Tra settembre e ottobre 2015 la donna avrebbe alloggiato all’hotel San Paolo Palace di Palermo, ospite del pescatore che, però, avrebbe fatto di tutto per tentare di chiudere la relazione. Prima di andarsene dall’albergo la donna si sarebbe presentata in casa di Torrente annunciandogli di trasferirsi in pianta stabile in quell’abitazione con i suoi congiunti. Era il 13 ottobre del 2015 e le cose si mettevano male per Damiano Torrente che, per tutta risposta, avrebbe allontanato da casa la donna per poi riprendere a litigare.

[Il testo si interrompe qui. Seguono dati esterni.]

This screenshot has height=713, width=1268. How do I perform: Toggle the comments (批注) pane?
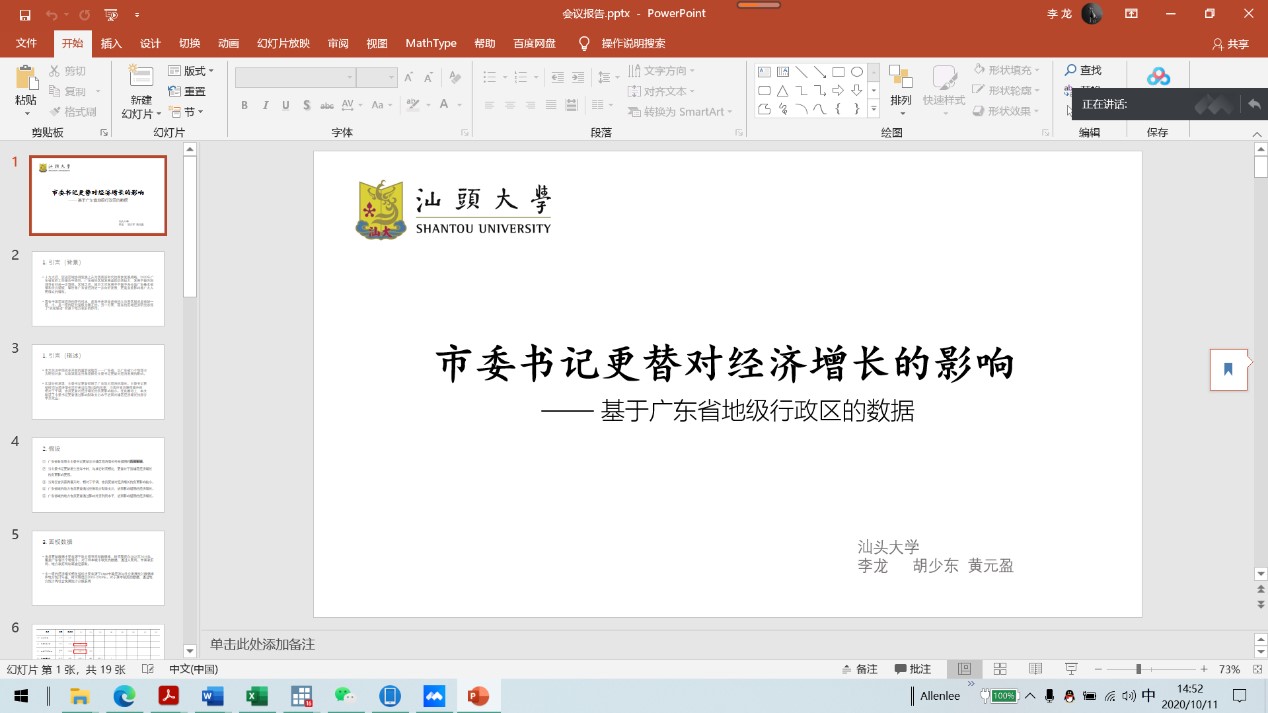[913, 669]
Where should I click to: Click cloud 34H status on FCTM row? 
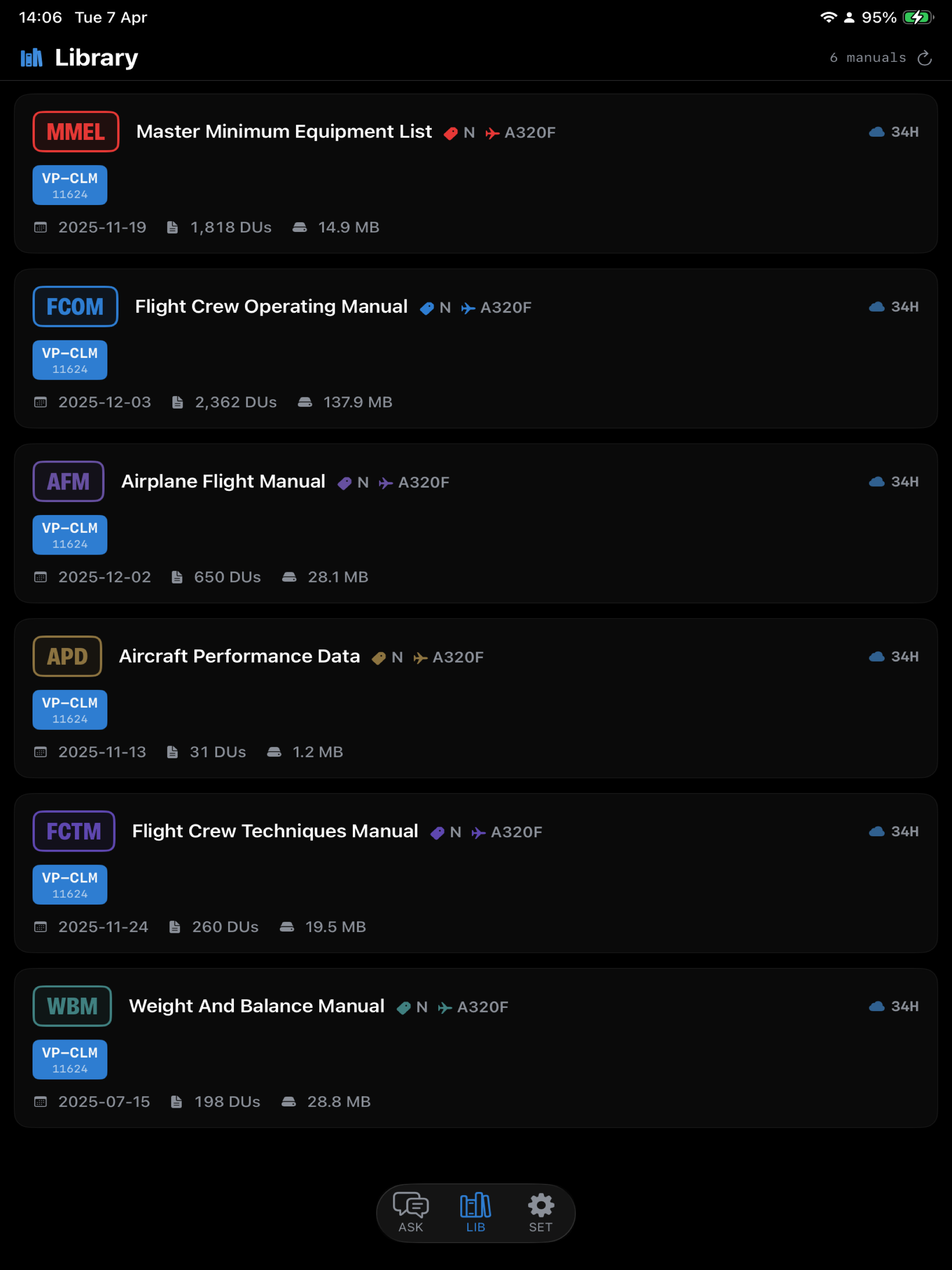[894, 831]
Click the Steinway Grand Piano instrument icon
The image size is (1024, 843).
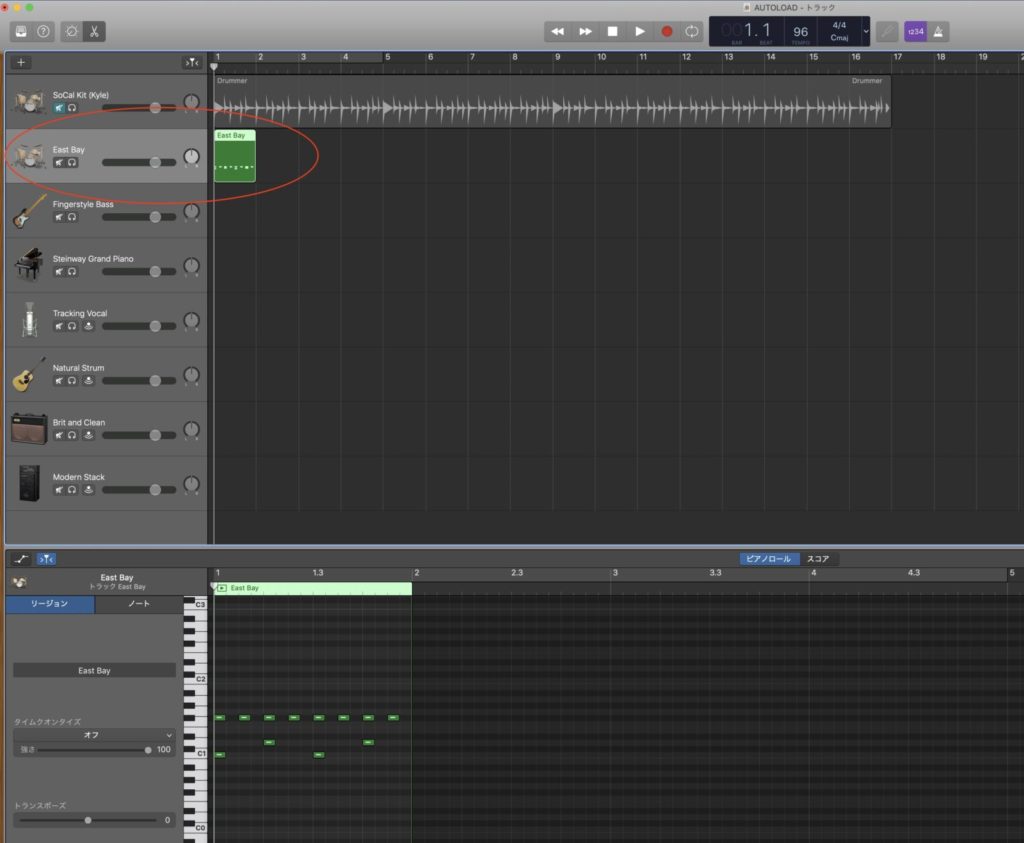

Ruxandra l’avrebbe minacciato anche di raccontare la loro storia d’amore alla sua compagna e di denunciarlo per sfruttamento della prostituzione. Torrente, al culmine del litigio, avrebbe afferrato una corda per poi avvolgerla intorno al collo di Ruxandra che sarebbe morta strangolata:
”…Dopo l’ho infilata in due sacchi da giardiniere, ho impiegato mezz’ora – raccontava Torrente ai carabinieri – uno dalla parte della testa, l’altro dei piedi e l’ho infilata nel bagagliaio della mia automobile, una Punto Bianca, dove ho messo anche la sua borsa con il cellulare e un I-Phone. La notte successiva, verso le 3, sono uscito di casa e attraverso una strada interna sono arrivato in via Monte Ercta. L’ho tirata fuori dall’auto, trascinandola fino al parapetto e l’ho fatta cadere nel dirupo. Mi sono sbarazzato del cellulare buttandolo in mare a Mondello, mentre la borsa l’ho bruciata nel mio giardino quando mia moglie dormiva…”.
Poi Torrente ritrattava, anche stavolta, la sua verosimile versione dei fatti. Se ne riparlerà il 14 dicembre con la requisitoria dell’avvocato difensore. La sentenza potrebbe arrivare nel gennaio del 2023.